Como mismo acontece el balbuceo que denigra el español, transcurre la conciencia política de este cantante. Su independentismo obvia la lucha de clases y la subordinación de muchos de sus compatriotas no solo al estatus de Estado Libre Asociado, sino como personas que viven en el tercer mundo y padecen la desigualdad estructural. Las faldas de Bad Bunny no harán que los niños de las madres solteras sin asistencia social tengan una comida digna y alcancen la edad adulta sin implicarse en las drogas. Quien crea otra cosa es porque está hundido en el maremágnum woke que nada aporta a la realidad. Si el estribillo de este cantante dice que “Te usé y te boté”, difícilmente el machismo dejará de ser una de las tantas muestras de atraso y de falta de humanismo en nuestras sociedades. Hay que ser conscientes, hasta para asumir la moral rompedora de un Nietzsche. Las contradicciones son normales, pero el oportunismo es condenable, vergonzoso y típico de tiempos en los cuales todo lo que es sólido se desvanece, se torna una nada sin forma ni destino.
Bad Bunny es un cantante que intenta hoy ser independentista, porque le conviene; pero pudiera ser anexionista si los aires cambian de dirección. Su lealtad ya tuvo un precio y fue comprada; su palabra simplemente no existe y se confunde en balbuceos, por muchos premios que reciba y por muy inscrito que esté en el panorama de la industria (él usó el vocablo, inexistente e incorrecto, “inscribido” en una entrevista). Validarlo es colocar la idiotez al mismo nivel que la genialidad y por ende destruir los paradigmas que convierten una idea en un humanismo palpable, realizable. Cuando las bocinas reproducen sus obras, la reminiscencia al pasado colonial adquiere un tono de reguetón, de posmodernidad, pero no por ello pierde su esencia dañina. El proceso engañoso debería poner al mundo en guardia contra operaciones como esta, que califican como de falsa bandera dentro de la industria cultural. Un hombre salido del pueblo enarbola la causa de la mujer y de la independencia y ello le sirve al gran capital para banalizar dichas ideas y hacer dinero mediante los mecanismos consabidos. Lo que tendría que ser firme ya no lo es; lo que debería tener utilidad es inútil.

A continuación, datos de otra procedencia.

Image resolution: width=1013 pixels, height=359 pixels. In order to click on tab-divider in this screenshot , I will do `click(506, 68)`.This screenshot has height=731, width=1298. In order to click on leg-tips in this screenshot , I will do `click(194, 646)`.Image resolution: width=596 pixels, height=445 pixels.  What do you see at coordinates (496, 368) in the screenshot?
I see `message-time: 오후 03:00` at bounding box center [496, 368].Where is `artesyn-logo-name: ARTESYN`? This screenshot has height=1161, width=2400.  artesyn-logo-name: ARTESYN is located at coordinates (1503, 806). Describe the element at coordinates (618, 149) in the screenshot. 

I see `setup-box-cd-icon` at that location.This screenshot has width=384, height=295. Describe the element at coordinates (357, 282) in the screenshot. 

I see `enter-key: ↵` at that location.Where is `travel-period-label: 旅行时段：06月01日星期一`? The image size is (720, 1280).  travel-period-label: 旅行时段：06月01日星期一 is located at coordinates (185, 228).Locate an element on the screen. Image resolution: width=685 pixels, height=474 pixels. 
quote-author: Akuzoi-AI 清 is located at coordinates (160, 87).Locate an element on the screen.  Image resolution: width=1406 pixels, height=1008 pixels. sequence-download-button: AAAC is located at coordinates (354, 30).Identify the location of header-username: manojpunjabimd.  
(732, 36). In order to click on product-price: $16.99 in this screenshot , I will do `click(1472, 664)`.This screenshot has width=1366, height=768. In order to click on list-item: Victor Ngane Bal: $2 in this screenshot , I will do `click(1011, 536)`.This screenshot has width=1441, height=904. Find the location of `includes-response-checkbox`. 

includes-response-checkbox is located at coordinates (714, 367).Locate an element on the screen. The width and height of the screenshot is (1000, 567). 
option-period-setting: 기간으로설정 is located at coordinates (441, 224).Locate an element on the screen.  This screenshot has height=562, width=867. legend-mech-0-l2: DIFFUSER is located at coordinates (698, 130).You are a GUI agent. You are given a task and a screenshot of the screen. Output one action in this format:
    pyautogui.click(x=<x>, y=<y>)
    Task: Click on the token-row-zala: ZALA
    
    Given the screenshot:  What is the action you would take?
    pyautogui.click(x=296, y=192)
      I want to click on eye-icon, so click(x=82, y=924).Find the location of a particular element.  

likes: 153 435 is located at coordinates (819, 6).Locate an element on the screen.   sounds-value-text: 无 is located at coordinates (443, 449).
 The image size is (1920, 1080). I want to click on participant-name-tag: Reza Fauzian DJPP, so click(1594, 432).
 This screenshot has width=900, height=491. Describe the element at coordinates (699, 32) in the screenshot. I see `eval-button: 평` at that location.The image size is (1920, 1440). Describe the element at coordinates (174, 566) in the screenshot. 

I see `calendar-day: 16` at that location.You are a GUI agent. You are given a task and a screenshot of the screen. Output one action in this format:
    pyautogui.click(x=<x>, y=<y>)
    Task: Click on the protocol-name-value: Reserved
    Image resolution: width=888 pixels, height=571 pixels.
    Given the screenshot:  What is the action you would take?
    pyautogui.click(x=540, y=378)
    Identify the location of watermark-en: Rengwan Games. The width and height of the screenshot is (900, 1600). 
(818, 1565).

Volviendo a la profesora de filosofía, explicar la lucha de clases a través de canciones de Bad Bunny puede ser sencillo, irreverente y hasta popular; pero ni es teoría, ni es praxis, ni se trata de lucha de clases. A lo sumo, un juego del propio capital consigo mismo, intentando un maquillaje que lo deje pasar por libertario cuando su interés y el lobo que lleva dentro están intactos.